I. Introduction : Un poème de voyage moderne et autobiographique



La Prose du Transsibérien (1913) de Blaise Cendrars se présente comme un récit de voyage poétique et initiatique, profondément moderne par sa forme comme par son contenu. Le narrateur, adolescent-poète, entreprend un périple à travers la Russie en pleine guerre, entre souvenir personnel, imaginaire onirique et visions du monde contemporain.





II. Un récit de voyage en deux temps




1. Une narration structurée par des étapes temporelles et spatiales



Dès les premiers vers, Cendrars introduit son récit à travers des connecteurs temporels :


  • « En ce temps-là », qui ancre le souvenir dans un passé lointain et subjectif ;
  • « Puis, tout à coup », marquant une rupture brutale dans le fil de la narration ;
  • « Or, un vendredi matin », plus précis, installe le récit dans une forme réaliste.



Deux étapes précèdent le départ effectif :


  • Étape 1 : Moscou, point de départ poétique, évocateur, presque mythique (vers 1-45)
  • Étape 2 : Attente du départ, observation de la vie dans les gares, contexte de guerre, figures marchandes, femmes, cercueils (vers 46-91)



C’est seulement vers 92 que le voyage commence réellement avec le départ du narrateur à bord du train.





III. Un univers réaliste à la modernité tranchée




2. L’ancrage réaliste du début du poème



Malgré le ton poétique, l’univers évoqué est en partie réaliste :


  • Lieux précis : Moscou, Place Rouge, le Kremlin, la Sibérie, Kharbine, Pforzheim, Malmoë…
  • Personnages : le poète adolescent, le vieux moine, les soldats, les marchands, les femmes prostituées, le bijoutier, les joueurs de cartes…
  • Objets concrets : 34 coffres, réveils, tire-bouchons, cercueils, browning, plaid, vitres givrées.



Tout cela participe d’une description sensorielle du monde moderne et instable du début du XXe siècle.





IV. Le portrait du jeune poète : entre auto-dérision et quête d’absolu




3. Un autoportrait marqué par l’ambiguïté



Le poème est écrit à la première personne, ce qui renforce la dimension autobiographique.

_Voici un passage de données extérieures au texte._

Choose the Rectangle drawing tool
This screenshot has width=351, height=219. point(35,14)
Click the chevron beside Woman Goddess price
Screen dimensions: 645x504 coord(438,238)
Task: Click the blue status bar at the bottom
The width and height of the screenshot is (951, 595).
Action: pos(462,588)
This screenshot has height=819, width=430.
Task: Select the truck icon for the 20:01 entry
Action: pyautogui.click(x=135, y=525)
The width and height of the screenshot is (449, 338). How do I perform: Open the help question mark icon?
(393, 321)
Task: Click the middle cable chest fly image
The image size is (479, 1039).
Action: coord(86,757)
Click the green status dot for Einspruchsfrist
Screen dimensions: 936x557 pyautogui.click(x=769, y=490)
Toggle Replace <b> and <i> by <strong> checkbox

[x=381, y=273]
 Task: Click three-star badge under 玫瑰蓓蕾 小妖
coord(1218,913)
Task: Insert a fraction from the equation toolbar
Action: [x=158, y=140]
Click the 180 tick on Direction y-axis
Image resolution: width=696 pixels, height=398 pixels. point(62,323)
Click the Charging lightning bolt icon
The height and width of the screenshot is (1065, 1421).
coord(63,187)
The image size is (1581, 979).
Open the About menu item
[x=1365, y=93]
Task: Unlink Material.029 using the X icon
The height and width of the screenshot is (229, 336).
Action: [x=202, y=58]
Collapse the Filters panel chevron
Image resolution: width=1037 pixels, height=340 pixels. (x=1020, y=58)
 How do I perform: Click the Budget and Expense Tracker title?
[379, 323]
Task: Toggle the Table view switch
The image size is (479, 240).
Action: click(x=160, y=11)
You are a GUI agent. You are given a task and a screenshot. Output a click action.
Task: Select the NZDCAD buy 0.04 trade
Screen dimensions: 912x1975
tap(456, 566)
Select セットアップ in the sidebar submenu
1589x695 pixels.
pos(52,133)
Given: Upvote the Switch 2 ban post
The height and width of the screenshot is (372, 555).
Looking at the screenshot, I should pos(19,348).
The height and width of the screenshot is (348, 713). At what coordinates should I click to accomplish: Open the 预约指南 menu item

Le narrateur dit :


« En ce temps-là j’étais en mon adolescence »

« J’étais déjà si mauvais poète »


Dans la note 1, on apprend que Cendrars se projette dans ce poète en devenir. Il mêle expérience vécue et fiction poétique, illustrant ce que la citation célèbre exprime :


« Qu’est-ce que ça peut te faire, puisque je vous l’ai fait prendre à tous ! »


Portrait du poète :


  • Jeune, impulsif : « Mon cœur tour à tour brûlait comme le temple d’Éphèse »
  • Avide de sensations : « J’aurais voulu les boire et les casser »
  • Mauvais poète, mais sincère : « Je ne savais pas aller jusqu’au bout »
  • Imaginatif et joueur : « Je croyais jouer au brigand »
  • Lucide et mélancolique : « Et pourtant, j’étais triste comme un enfant »






V. Sentiments contrastés et perception sensorielle




4. Des émotions ambivalentes



L’adolescent-poète traverse une gamme d’émotions contradictoires :


  • Exaltation : « mon adolescence était si ardente et si folle »
  • Colère et violence : « j’aurais voulu broyer tous les os »
  • Tristesse : « j’étais triste comme un enfant »
  • Solitude : « ma vie ne me tient pas plus chaud que ce châle écossais »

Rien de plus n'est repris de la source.